The Mayor was speaking at the opening of a book of condolences at City Hall on Monday morning, intended to pay tribute to Mr Wogan, and allow the people of his native city to do so in turn. First in the queue to sign the book was 78 year old Jim McAllister, who knew the broadcaster “when we were younger”. The Ballinacurra Weston man said the broadcasting luminary was “a very nice man”.
“I didn’t hear (about his death) until this morning when I heard the news, and I got a shock to be quite honest. Because he was a wonderful person, he was very good,” said Mr McAllister.
Council officials, led by Mayor Galvin, gathered to open the book at City Hall, with a second book also open at County Hall in Dooradoyle and on the council’s website, all of which will remain so for the next two weeks.
Mayor Galvin said Mr Wogan “meant a lot to the people of Limerick and my phone didn’t stop ringing yesterday - people asking what we were going to do to mark his death.
“So I decided yesterday that we would open the book of condolences this morning and we have also called a special meeting of the council for 9.30am on Friday morning to pass a vote of sympathy for the Wogan family,” he explained.
“Certainly he was a massive asset to the city and I say that in a very positive way, because he spoke of Limerick very positively. He wanted Limerick, not alone to be best city in Ireland, but the best in Europe. I do feel that today, you can see already the way people are coming and going, the respect that that man was held in.”
Mayor Galvin also indicated that he would be going to any funeral service, whether it is held in the UK or closer to home.
“I think the people of Limerick need to be represented at that funeral, both by management and myself.

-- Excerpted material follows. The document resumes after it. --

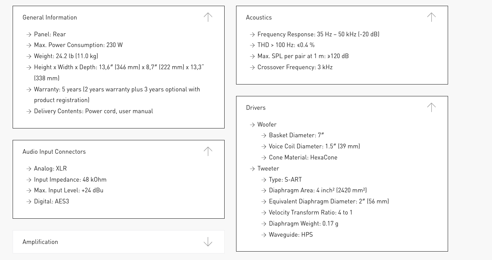Click the Acoustics section title
This screenshot has height=260, width=492.
(259, 18)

I am not sure of the arrangements yet, but I intend to go it, if circumstances allow me,” he said.
Friends Mary Duffy and Mary Barrett, from Westbury, dropped into City Hall to sign the book in memory of the iconic broadcaster.
Asked why she had attended the event, Ms Barrett said: “Because he is from Limerick first of all and he is one of our own. I always had time for him, he was always good character, good personality - he just done a lot of good for Limerick I think as well, you know. He put Limerick on the map.”
Labour councillor Joe Leddin, who was mayor when Mr Wogan received the freedom of the city in 2007, said he would like to see an “ecumenical service” so that the “people of Limerick would like as an opportunity to come in and pay homage to the man that was Terry Wogan”.
With regard to a permanent memorial, he said: “Well, what we will do is discuss it with the mayor, call a meeting of the protocol council and look at maybe a more permanent recognition of the man that he was. Certainly, it should be considered, but I wouldn’t like to launch into any particular issue to do with a bridge or a building today, there will be plenty of time for that.
“But based on the contribution that he made, based on his love and appreciation of the city, yes I do think we should look at something.”